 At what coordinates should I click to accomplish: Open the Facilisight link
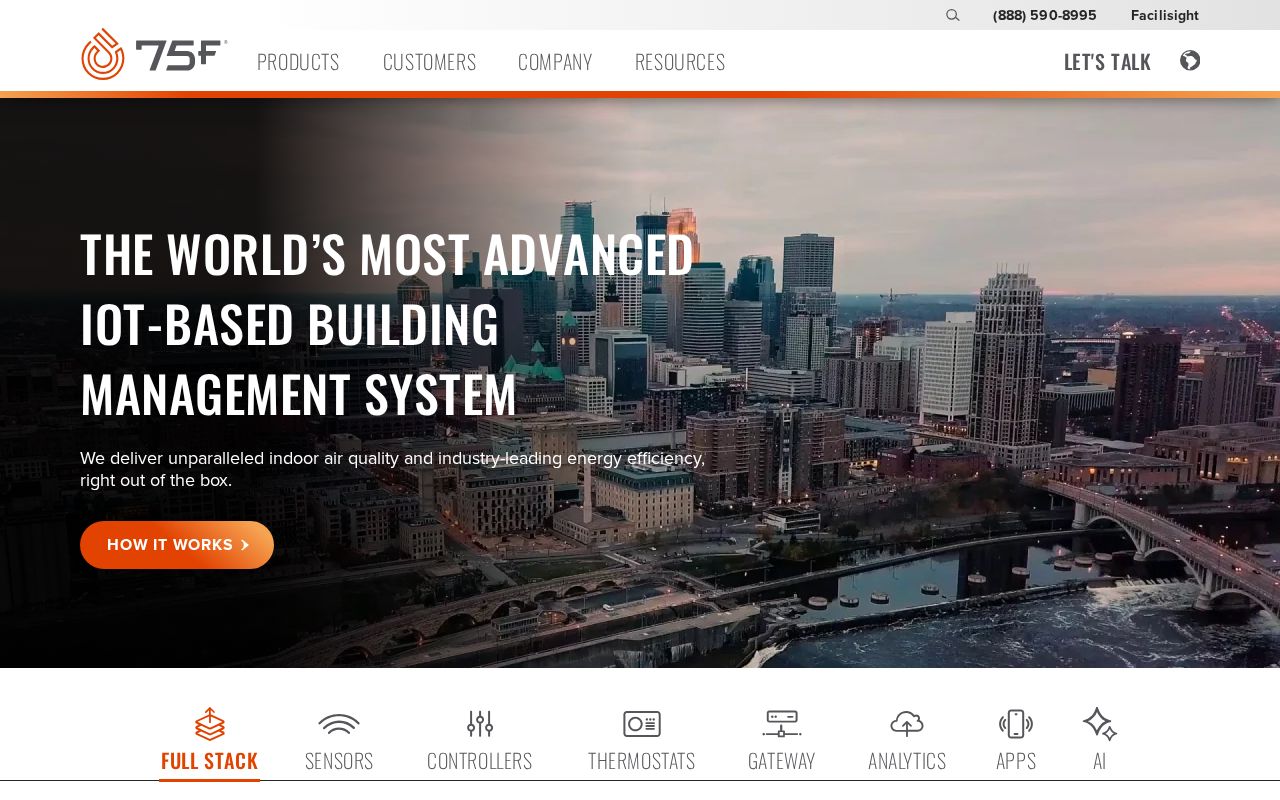[1164, 15]
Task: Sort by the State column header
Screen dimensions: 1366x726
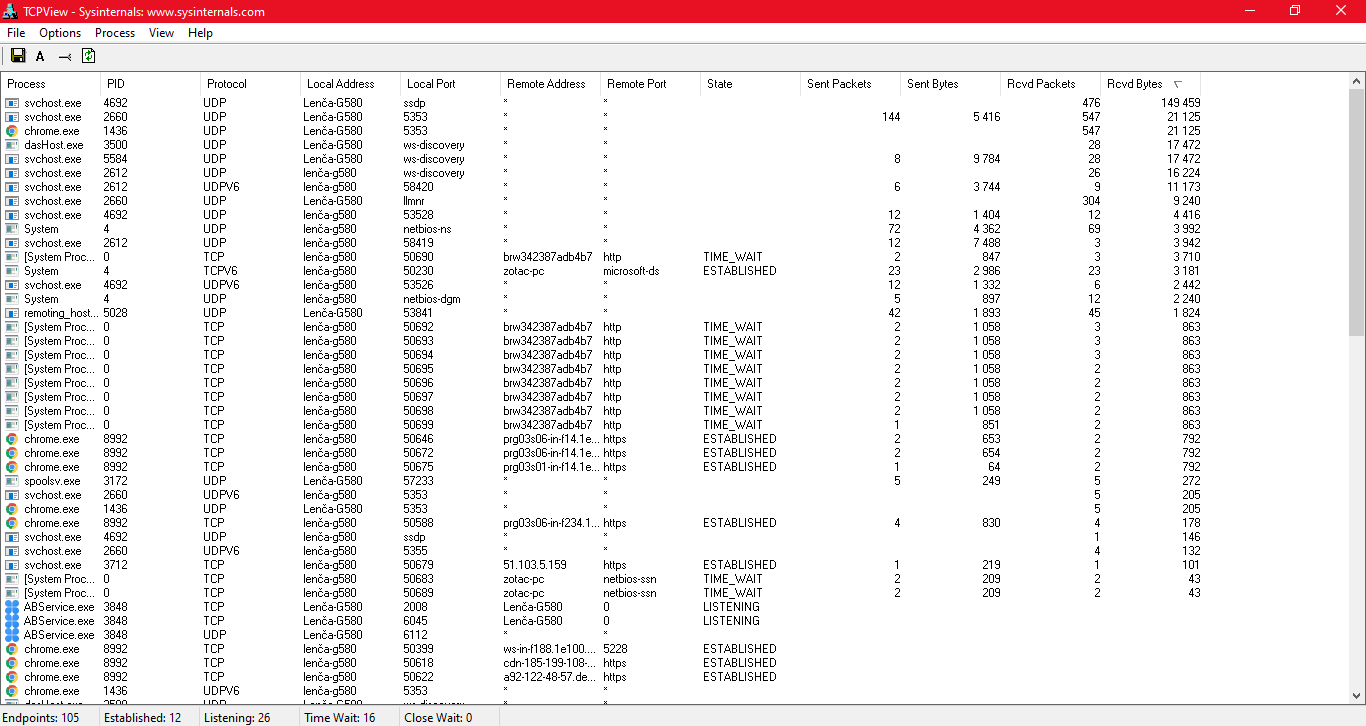Action: tap(720, 84)
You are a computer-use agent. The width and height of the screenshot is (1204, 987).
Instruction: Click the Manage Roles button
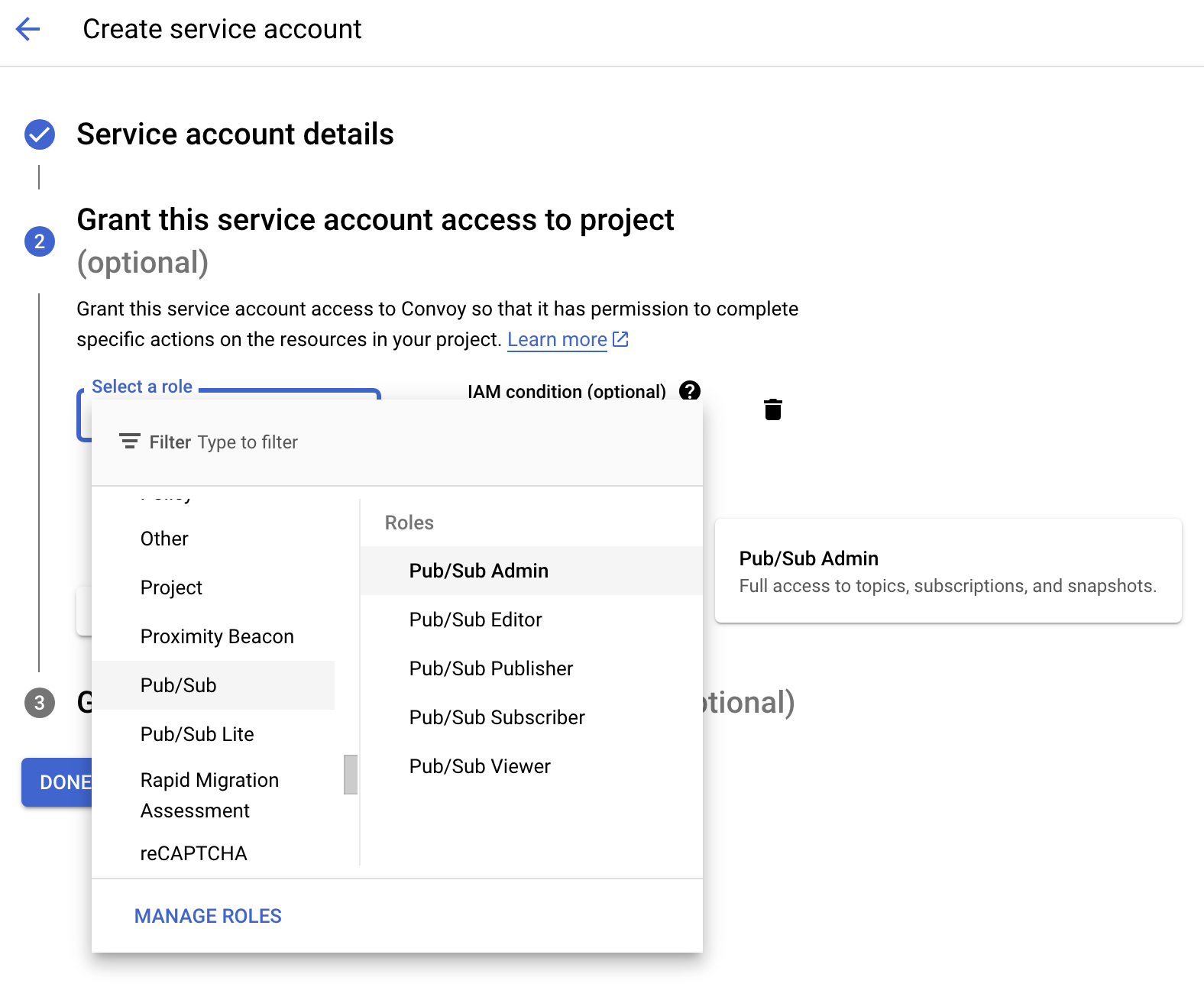point(208,916)
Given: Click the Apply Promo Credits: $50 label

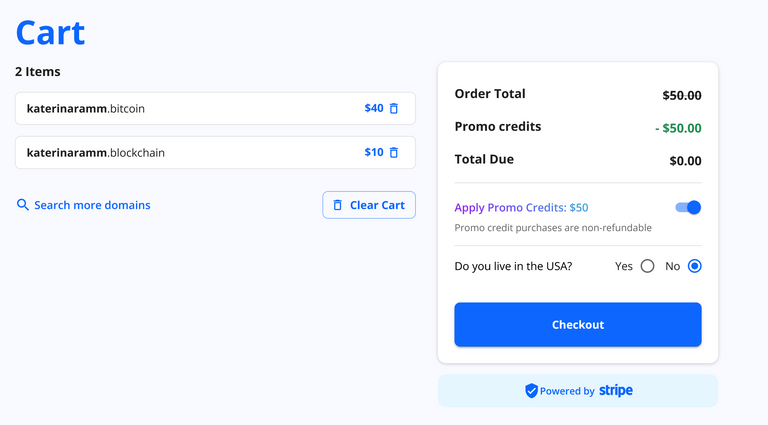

· · · · ·

• WHAT IS BEING ASKED: Print exactly the lines from the first line of the records above through the line containing "You are a computer-use", leaving out the pictures.

• RESPONSE TO THE EXERCISE:
 At what coordinates should I click to accomplish: Open the Facilisight link
[1164, 15]
Task: Sort by the State column header
Screen dimensions: 1366x726
Action: tap(720, 84)
You are a computer-use agent. The width and height of the screenshot is (1204, 987).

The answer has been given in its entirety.